*Aufgabenstellung:*
1: Entnehmen Sie dem Artikel über van Gogh und den Japonismus wörtlich den Abschnitt, der bei den Worten "Der Japonismus, der" beginnt und nach "der Sammlung Bührle." endet.
2: Fassen Sie den Artikel über van Gogh und den Japonismus in zwei Sätzen zusammen.
3: Setzen Sie bitte den Artikel über van Gogh und den Japonismus nach seinem letzten Satz fort.

*Artikel:*
-*-

Vincent van Gogh: Der Sämann

Der Japonismus, der Einfluss Japans auf die Malerei der zweiten Hälfte des neunzehnten Jahrhunderts, spielt auch in der Entwicklung van Goghs eine bedeutende Rolle.







Weitere Bilder von Vincent van Gogh in der Sammlung Bührle.

Mehr als nur im ästhetischen Bereich wie bei Manet, Whistler und Degas ist Japan für van Gogh das Symbol einer fernen, heilen Welt, in der die Künstler noch in einer echten Gemeinschaft miteinander leben. Er kennt diese Welt wie auch die anderen Künstler seiner Zeit nur aus dem japanischen Farbenholzschnitt. Erstmals im Dezember 1885 in Antwerpen, wo er an der Akademie studiert, umgibt er sich an seinem Arbeitstisch mit japanischen Holzschnitten, wie er seinem Bruder berichtet. Noch intensiver kann er 1886/87 in Paris diesem Interesse für die japanischen Farbenholzschnitte huldigen, er kauft sie ein für Theo, er macht sogar eine Ausstellung von japanischen Holzschnitten im Café Tambourin, die auf jüngere Künstler wie Louis Anquetin und Emile Bernard nicht ohne Einfluss war. In dem hektischen Kunstbetrieb von Paris kann er jedoch seine Vorstellungen von den idealen Zuständen, die ihm die Kunst Japans widerzuspiegeln scheint, nicht verwirklichen. Das Land der aufgehenden Sonne, für ihn unerreichbar, soll ihm die Provence ersetzen, wo er eine Schule des Südens gründen will. In einem Brief aus Arles, September 1888 an seine Schwester, schreibt er, Japonaiserien habe er hier nicht mehr nötig, da er sich immer sage, er sei hier in Japan.

-*-

*Bereitgestelltes Material:*
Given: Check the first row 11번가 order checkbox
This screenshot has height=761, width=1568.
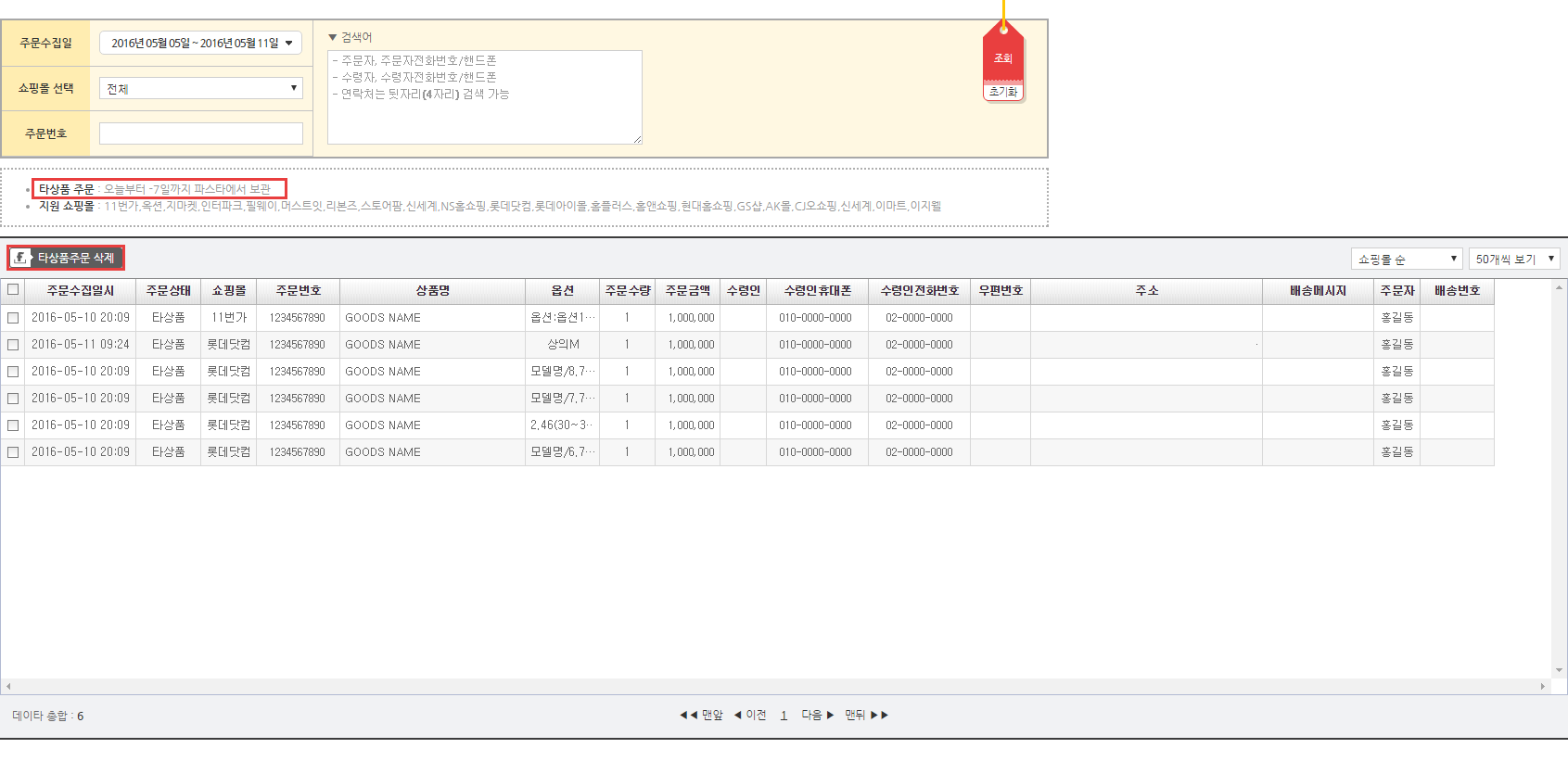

-*-

*Lösungen:*
1:
Der Japonismus, der Einfluss Japans auf die Malerei der zweiten Hälfte des neunzehnten Jahrhunderts, spielt auch in der Entwicklung van Goghs eine bedeutende Rolle.







Weitere Bilder von Vincent van Gogh in der Sammlung Bührle.

2: Für van Gogh war Japan, das er wie andere Künstler seiner Zeit nur aus japanischen Farbenholzschnitten kannte, das Symbol einer fernen, heilen Welt, in der Künstler in echter Gemeinschaft leben; er umgab sich in Antwerpen mit solchen Holzschnitten, kaufte sie in Paris für Theo ein und stellte sie im Café Tambourin aus. Da er seine Vorstellungen im hektischen Pariser Kunstbetrieb nicht verwirklichen konnte, sollte ihm die Provence Japan ersetzen, und im September 1888 schrieb er aus Arles an seine Schwester, er brauche dort keine Japonaiserien mehr, da er sich sage, er sei hier in Japan.

3:
Der Sämann, Öl auf Jute, auf Leinwand aufgezogen. 73.5 x 93 cm, Vincent, Entstanden 1888 in Arles.


Wenn sich das Gleichbleibende und das Heilige begegnen

«Der Sämann», im Oktober 1888 in Arles entstanden, könnte aus einer solchen Stimmung gemalt sein. Westliches und Östliches vermählen sich in ihm. Der Sämann silhouettenhaft links, die Saat auswerfend, geheiligt in seinem ewig gleichbleibenden Tun durch den riesigen Ball der aufgehenden Sonne, ihm zur Seite in derselben Vordergrundsebene im Gegenlicht der Stamm eines Baumes, der von rechts diagonal das Bild teilt und erst die Weite der noch im violetten Dämmer liegenden Äcker fühlbar macht. Dieses in der japanischen Malerei alte Motiv eines einzelnen Baumstammes, das All der Natur symbolisierend, reicht von Sesshû über Kôrin und Ôkyô bis zu Hiroshige, dessen Pflaumenbaumgarten aus den «100 Ansichten von berühmten Orten in Edo» van Gogh in Paris kopiert hatte.

Es ist auch das dominierende Motiv in dem gleichzeitig in Pont-Aven von Gauguin gemalten Bilde «Die Vision nach der Predigt», das aber van Gogh kaum gekannt haben kann, als er den Sämann malte. (sb/mc/th)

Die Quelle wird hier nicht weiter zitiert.